Pull out each line of the records that contains the string "screenshot" and list those lines.

Item-finding records
━━━━━━━━━━━━━━━━━━━━━━━━━━━━━━
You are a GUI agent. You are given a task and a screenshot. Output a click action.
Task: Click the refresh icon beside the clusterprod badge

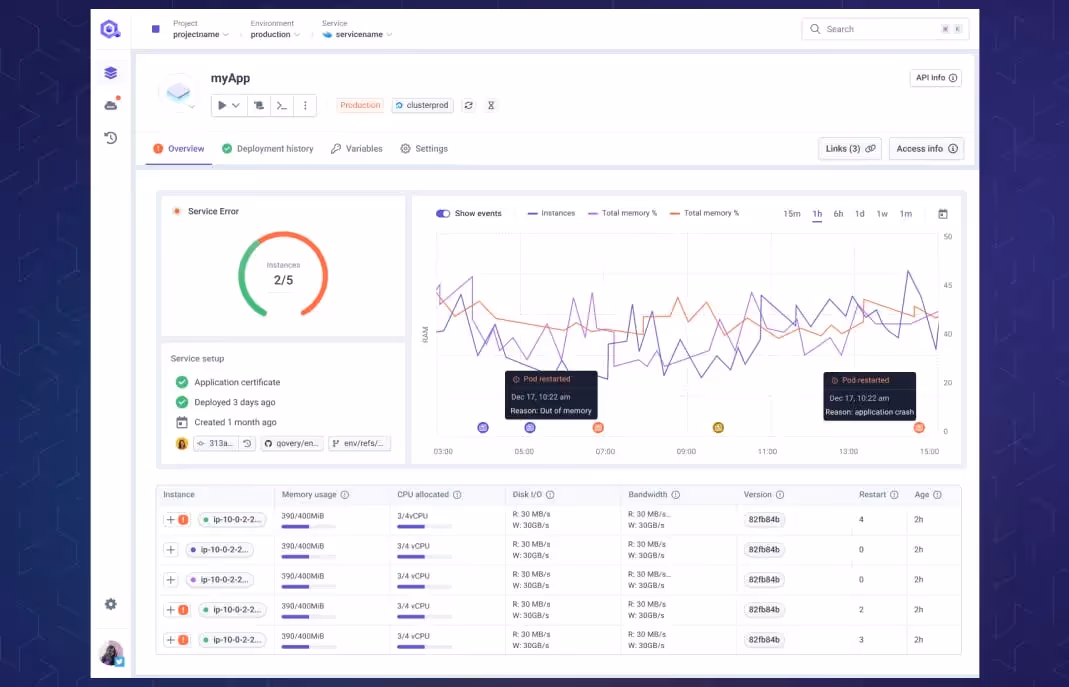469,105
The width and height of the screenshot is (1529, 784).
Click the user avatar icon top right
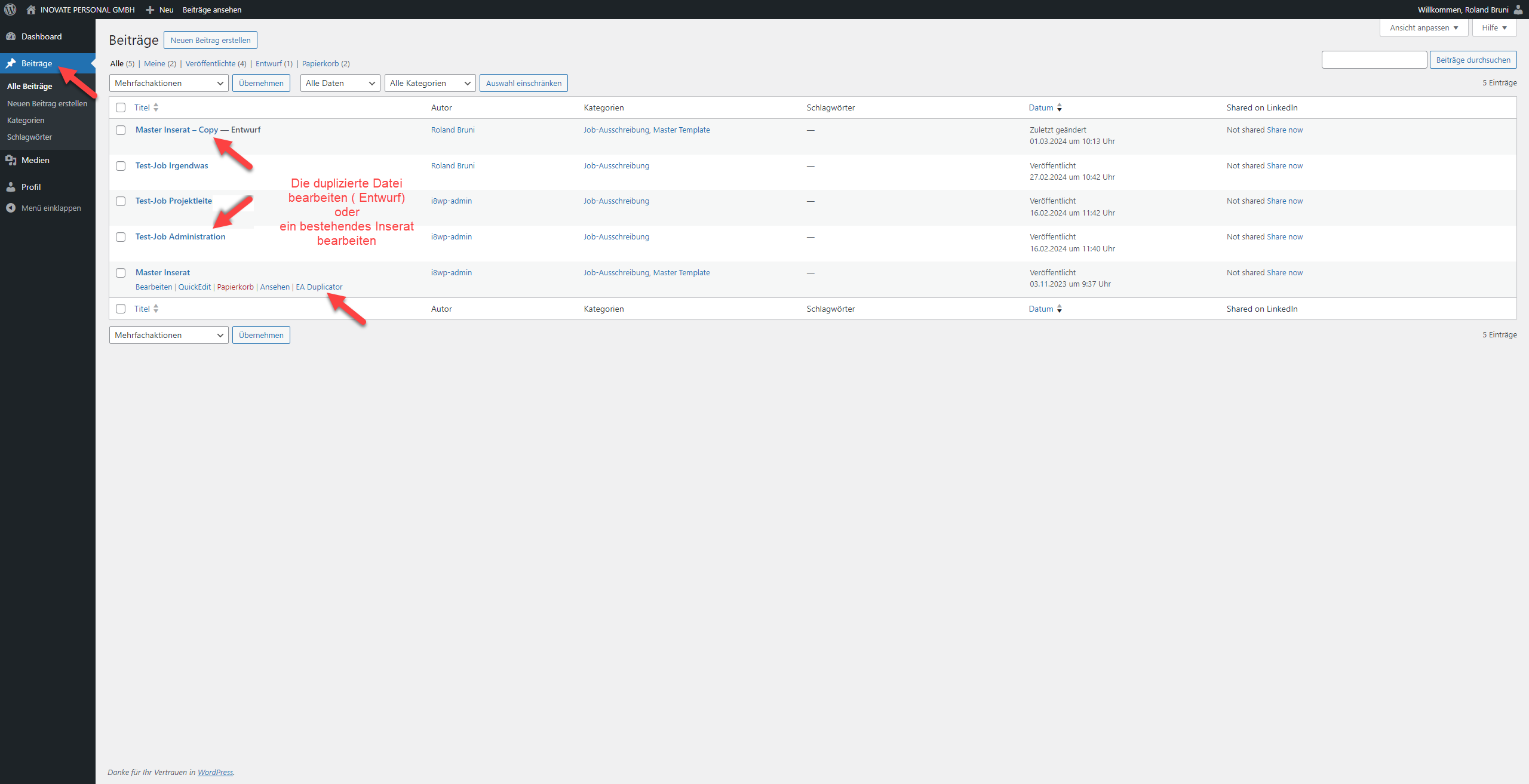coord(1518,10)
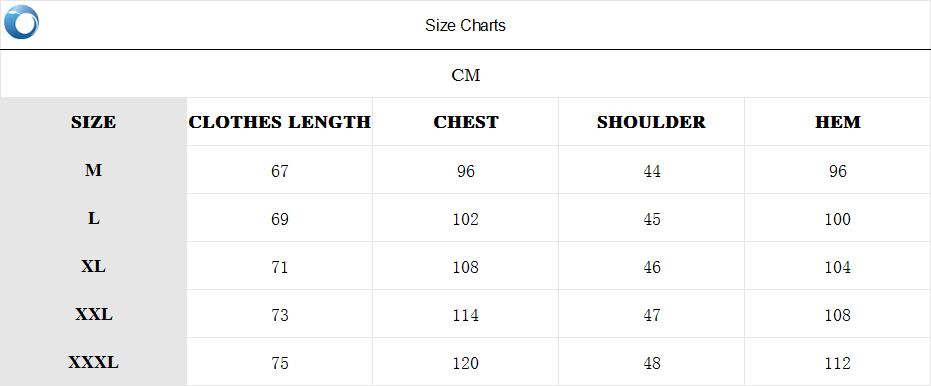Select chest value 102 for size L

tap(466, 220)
━━━━━━━━━━━━━━━━━━━━━━━━━━━━━━
* _Solution_
You are a GUI agent. You are given a task and a screenshot. Output a click action.
The width and height of the screenshot is (1529, 784).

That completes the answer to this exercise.